The article concludes with “A company’s stakeholders are important to the firm and its success in unique ways. When managed strategically, stakeholder [primacy] needs can be met without jeopardizing the future of the business, even when in the throes of a historic economic crisis. Companies that successfully navigate their own hierarchy will position themselves well to both weather the current storm and thrive in the long run.” (Sarah Keohane Williamson, FCLTGlobal)
What does this stakeholder shift mean for you and me?
Corporations need to take into account the viewpoints and values of their customers and employees.

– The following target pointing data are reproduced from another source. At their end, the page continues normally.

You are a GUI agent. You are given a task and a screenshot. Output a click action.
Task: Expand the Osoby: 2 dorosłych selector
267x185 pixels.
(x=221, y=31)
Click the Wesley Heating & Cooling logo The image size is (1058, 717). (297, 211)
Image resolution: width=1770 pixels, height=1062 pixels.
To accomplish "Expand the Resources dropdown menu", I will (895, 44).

Stakeholders at all levels are becoming involved in changing the attitude that corporations have no heart for anything but money. Will this shift happen, or will it be just “lip service” as usual? Corporate clients and customers are cautious, having been taken in before.

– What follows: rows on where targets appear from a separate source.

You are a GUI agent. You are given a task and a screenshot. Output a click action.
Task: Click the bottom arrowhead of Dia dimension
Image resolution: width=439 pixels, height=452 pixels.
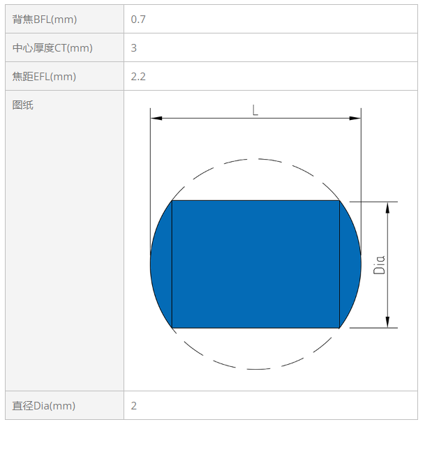(x=387, y=322)
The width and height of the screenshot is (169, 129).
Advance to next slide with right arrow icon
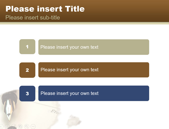7,126
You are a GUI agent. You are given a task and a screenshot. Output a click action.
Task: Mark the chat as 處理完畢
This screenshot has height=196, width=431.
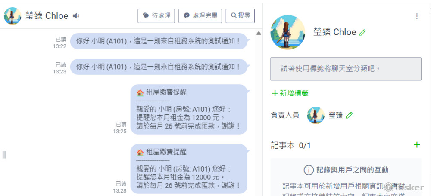(x=200, y=16)
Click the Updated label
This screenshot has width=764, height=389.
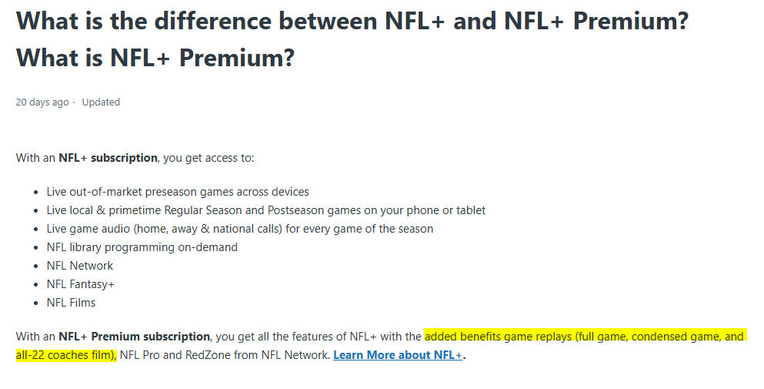(101, 102)
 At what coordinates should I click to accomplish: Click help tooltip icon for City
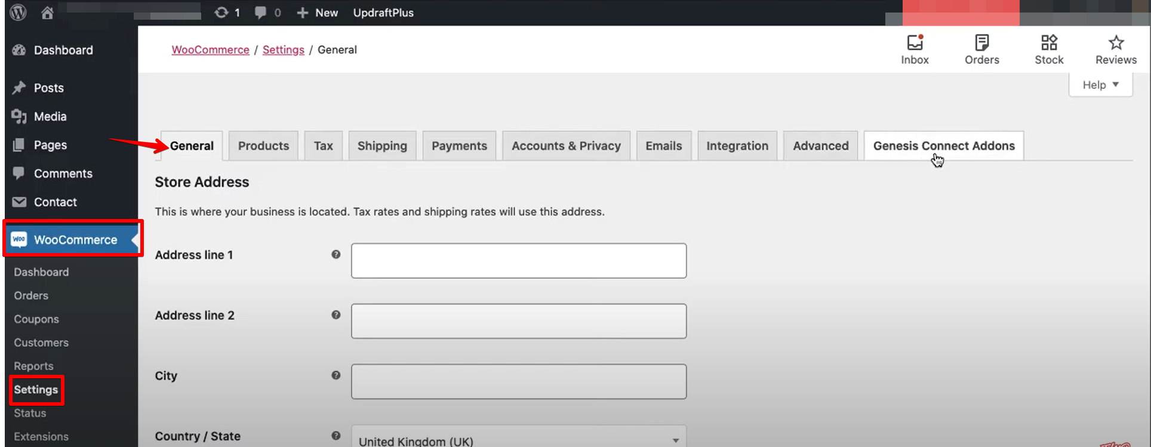[x=336, y=375]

As a small business owner or a solopreneur, our challenge is to differentiate our business from others. Some clients buy from us because we’re local. Some purchase because of what we stand for. We have a social purpose and champion our cause as an intrinsic part of our business brand or identity. Whatever their reason, we must live up to our pledge for our cause and keep reminding them, or they will move to our competition and their cause.

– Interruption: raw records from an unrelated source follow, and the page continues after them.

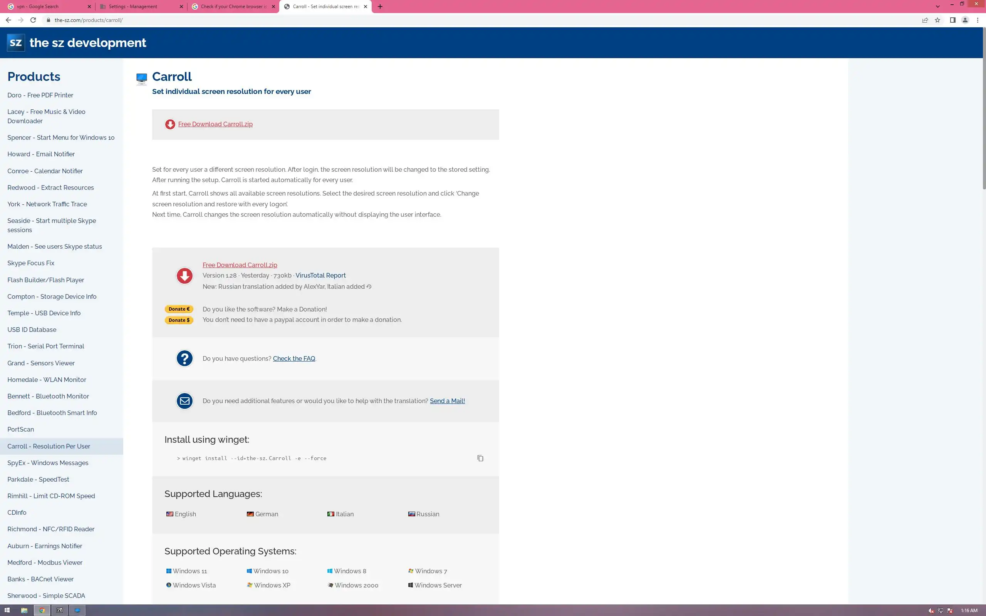Click the sz logo icon

(x=15, y=42)
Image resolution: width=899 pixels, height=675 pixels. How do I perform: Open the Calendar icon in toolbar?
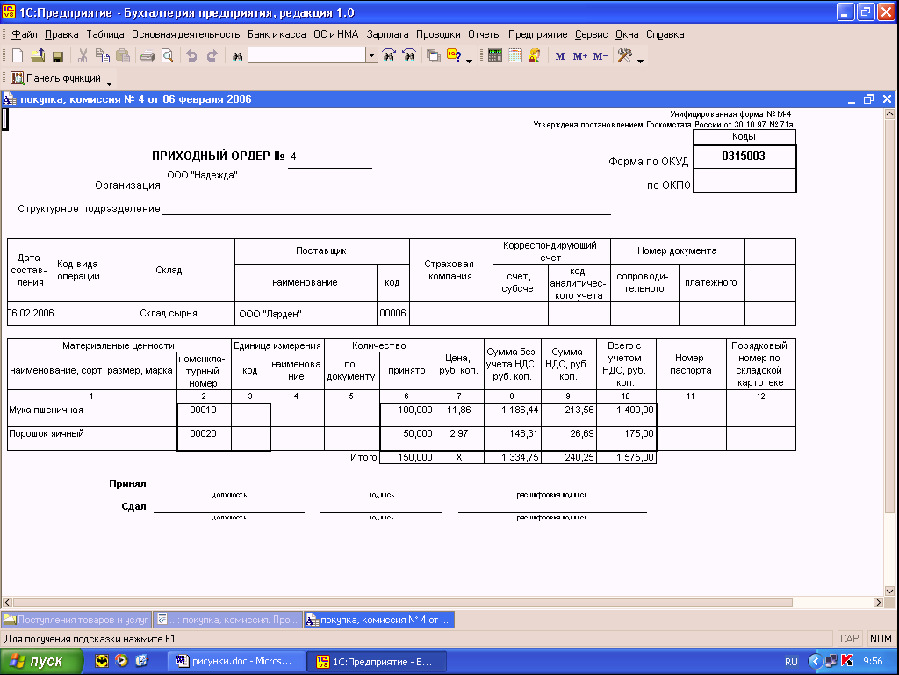tap(514, 55)
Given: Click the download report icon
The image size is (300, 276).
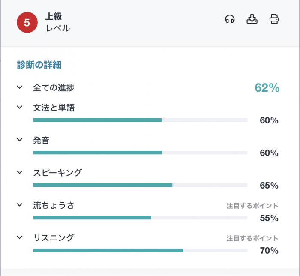Looking at the screenshot, I should (252, 19).
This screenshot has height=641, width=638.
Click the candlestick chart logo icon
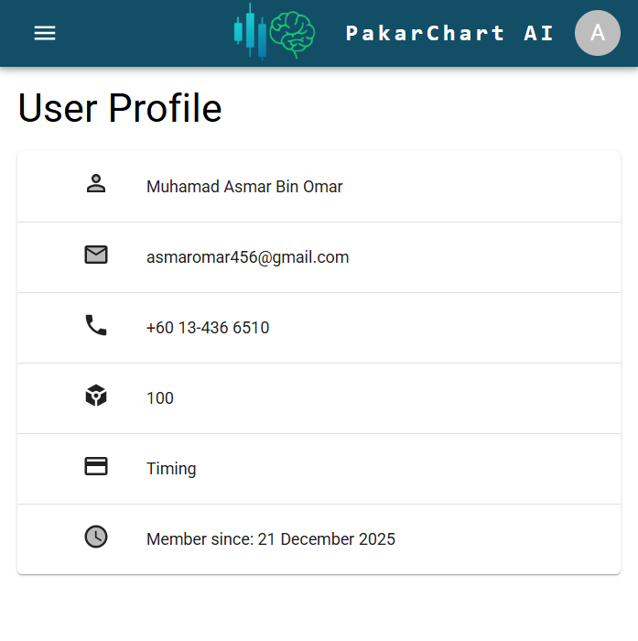[x=250, y=32]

Patagonia, Columbia Sportswear, Whole Foods, and Zappos, to name a few, are excellent examples of large corporations with a great social purpose. As more large corporations move into the social purpose world, small businesses will need to adjust again. The best thing we can do is firmly entrench ourselves in our preferred social purpose.
It’s more about reaching Malcolm Gladwell’s “tipping point” – small businesses will need to double down on staying relevant to their customers. It means reminding our clients why they buy from us in the first place. How and where their money is making a difference. Information on how their dollars are cleaning up the environment, supporting diversity, and making the local area more livable.
Small business is currently at the forefront of this wave. Small business continuously leads the way with new, innovative approaches to business. We will do what we always do; create change and ignite new ways to reach our clients. After all, small business thrives when it provides value to its stakeholders.